Neil Sowerby has found another excellent reason to head to Ancoats
BREAKFAST is not a sociable event. In these driven times who has a window for a Full English and a serious family catch-up? Except on holiday when you can start the day with proper porridge and a kipper and even then you need time to relax into the experience. A Latte to go is all most of us can manage workaday weekdays. And then lunch, who has time to indulge in that?
But Brunch, glorious Brunch now there’s a celebration of both. It’s weekend, you can spread the newspaper supplements on the table and order that second cafetiere before you hit the Bloody Marys. Any kitchen/bar worth its salt will serve you one, but only the best should do.
Which brings us to Elnecot, lauded in its 2017 ManCon review as “arguably the city’s best new arrival.” That was for the ambience and the a la carte, but how does it handle that couple drifting in between 11am and 3pm on Saturdays and Sundays, maybe a little hungover after a heavy night on the town or just trying to relax after a heavy week at work?
The answer is: brilliantly. All the factors that make chef proprietor Michael Clay’s regular menu such an enticing prospect kick in for Brunch. Exquisite raw materials handled with rare technical skill. Trust us: you can get toast wrong and poached eggs can turn into tennis balls. Not here.
All the factors that make chef proprietor Michael Clay’s regular menu such an enticing prospect kick in for Brunch.

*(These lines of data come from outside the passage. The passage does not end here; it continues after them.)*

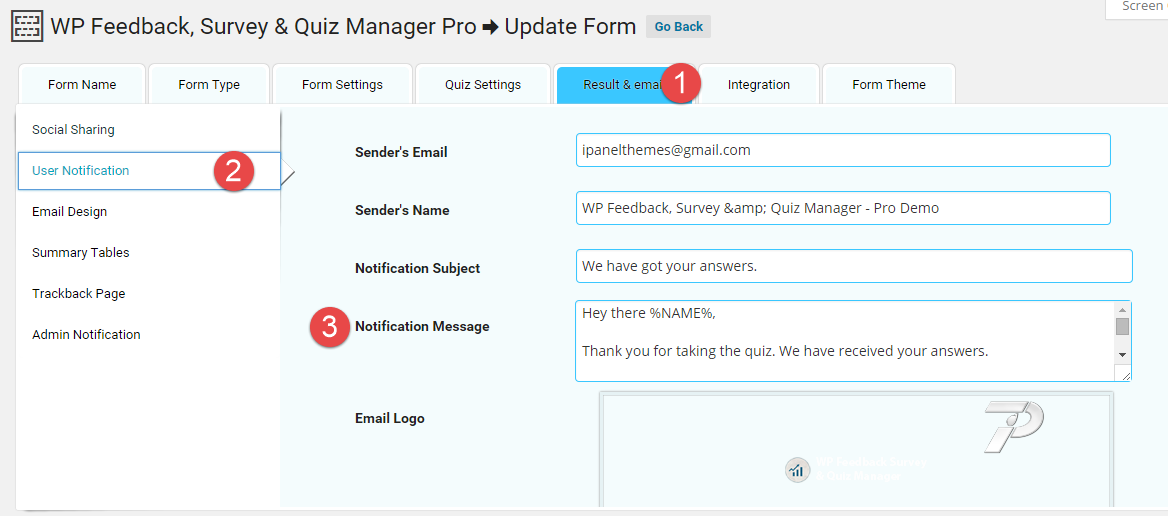Viewport: 1168px width, 516px height.
Task: Click red step marker number 1
Action: click(x=679, y=84)
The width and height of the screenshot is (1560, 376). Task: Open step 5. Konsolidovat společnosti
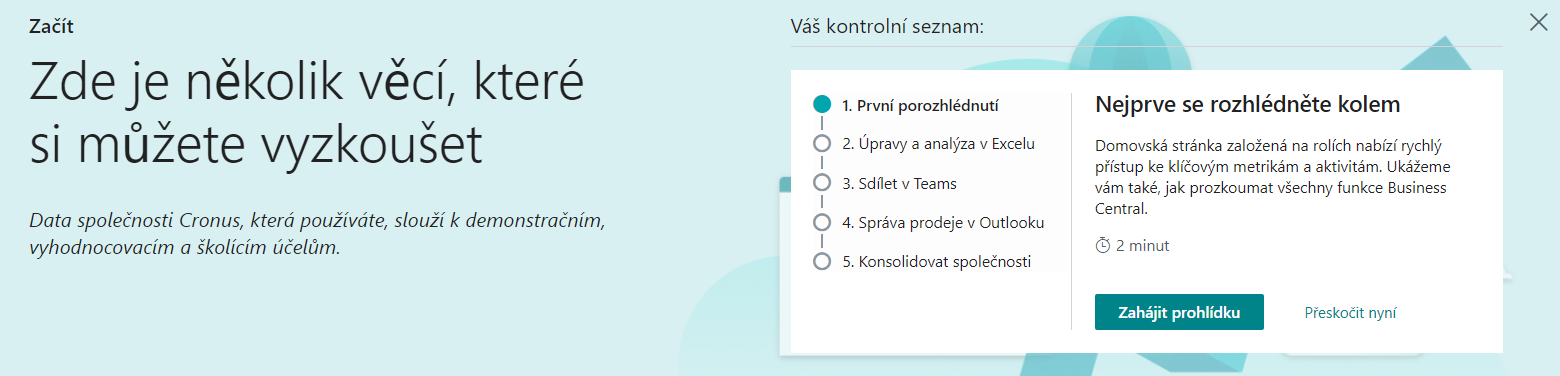coord(936,263)
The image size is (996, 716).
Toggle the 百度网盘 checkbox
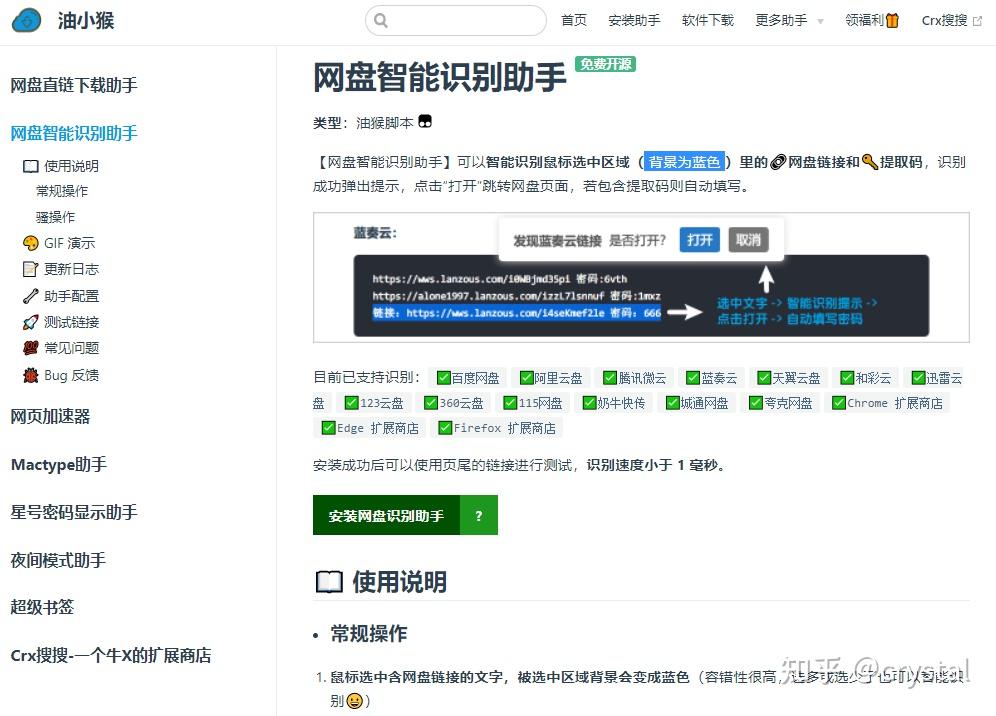coord(442,377)
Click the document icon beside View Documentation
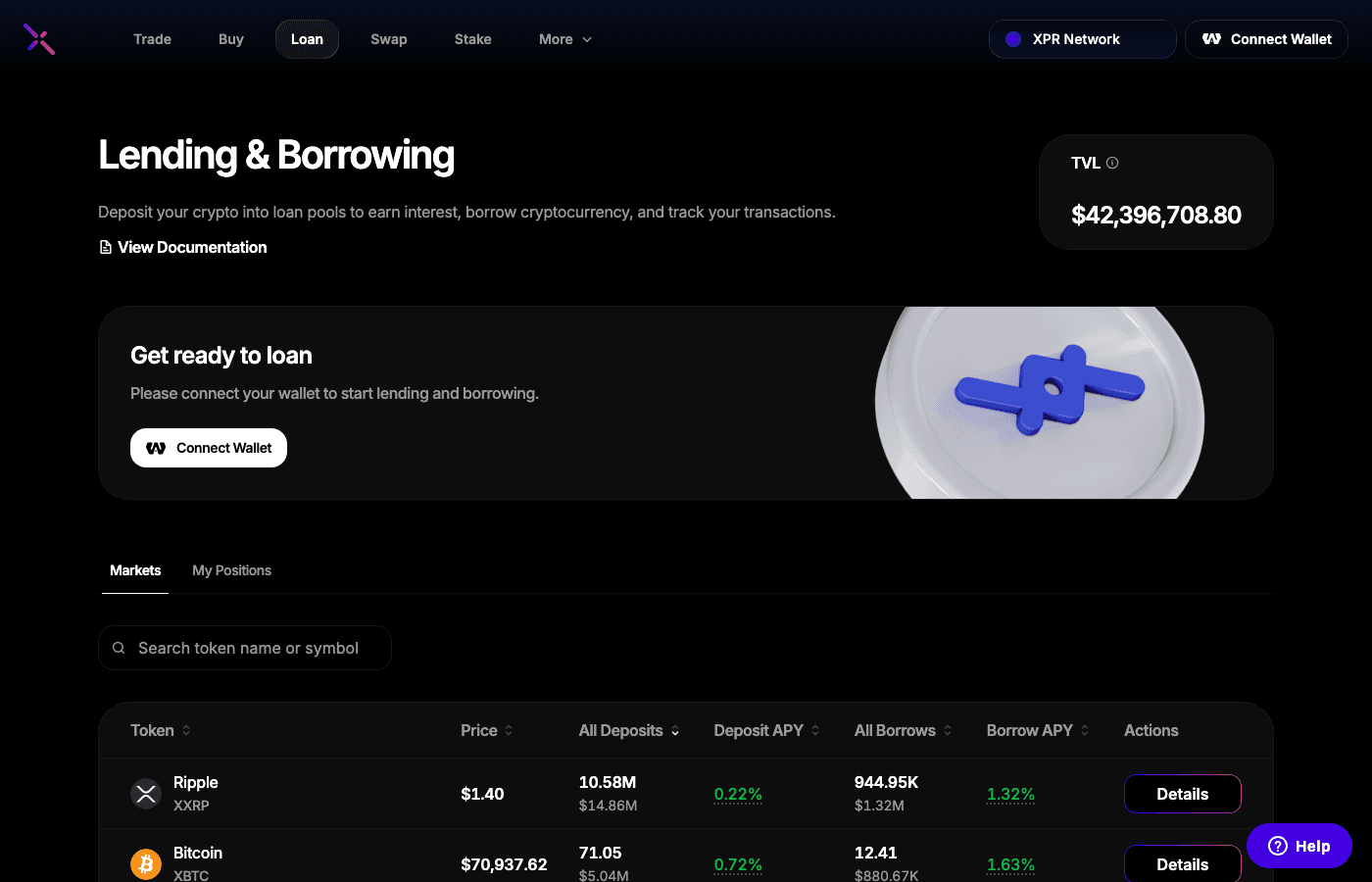Screen dimensions: 1372x882 (x=105, y=247)
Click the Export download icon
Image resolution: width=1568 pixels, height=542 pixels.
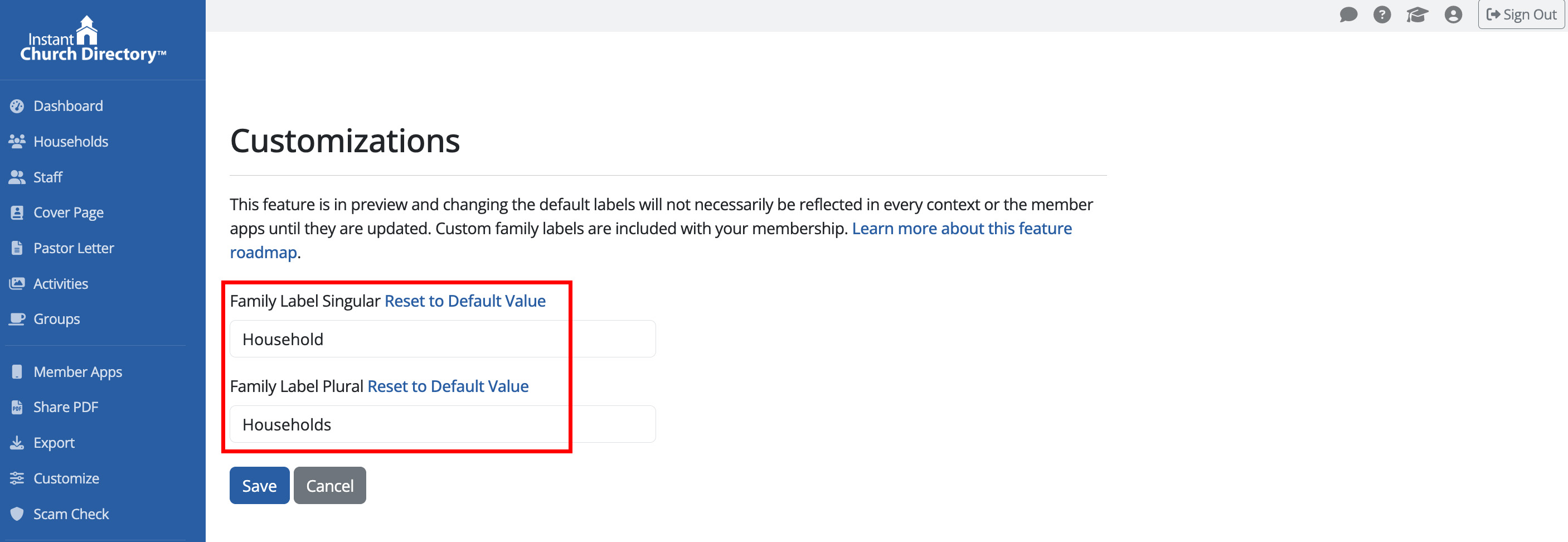17,443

We’d recommend for serious Brunchers the Bottomless Cocktail offer, two hours for £20. If that sounds an invitation to your inner Homer Simpson, then go for it, but staff tell us that even the keenest cocktail hounds soon slow down. We checked out the Earl Grey Hound, a mix of gin, Earl Grey and grapefruit, a light and stimulating appetite arouser and the Breakfast Negroni, which is a heady reminder of the night before combining gin, Campari, vermouth and tea syrup.
Both vanished down the hatch before our first dishes arrived, so we re-ordered – a couple of Bloody Marys, which felt just right with a variety of freshly prepared treats.
First up, our cursory nod to Veganuary, was chia seed pudding (£4.50), with fruit and nuts joining the roasted seeds in a coconut milk mash; satisfying but surpassed by our next vegan dish, smashed broccoli (£6.50), a chunky hummus of the healthy green stuff in a combo with pickled carrot, charred beetroot and hazelnuts. Who needs avocado? On sourdough toast like most of the brunch plates.
Eggs there are optional and cost extra but come as standard (and scrambled) on alternative ‘green eggs and…’ dishes. We had ham but we could have had sam, featuring Manchester smoked salmon. The first costs £8.50, the second £7.50.
We debated further plant-based forays into cauliflower, chickpea and kale hash (£8) territory or the delectable wild mushrooms on toast (£9), but wilted back into carnivore central by ordering slow-cooked pork belly. It came with two poached eggs and a refreshing scattering of pomegranate, apple and mint. Brunch perfection.
Coffee is excellent, as you’d expect, while there’s also a £15 Bottomless Fizz offer, which we spotted too late. Elnecot Brunch, another compelling reason to explore amazing Ancoats.
Elnecot, 41 Blossom Street, Cutting Room Square, Manchester, M4 6AJ. 07496 152373, times vary, www.elnecot.com Brunch offer: 11am-3pm Saturday and Sunday.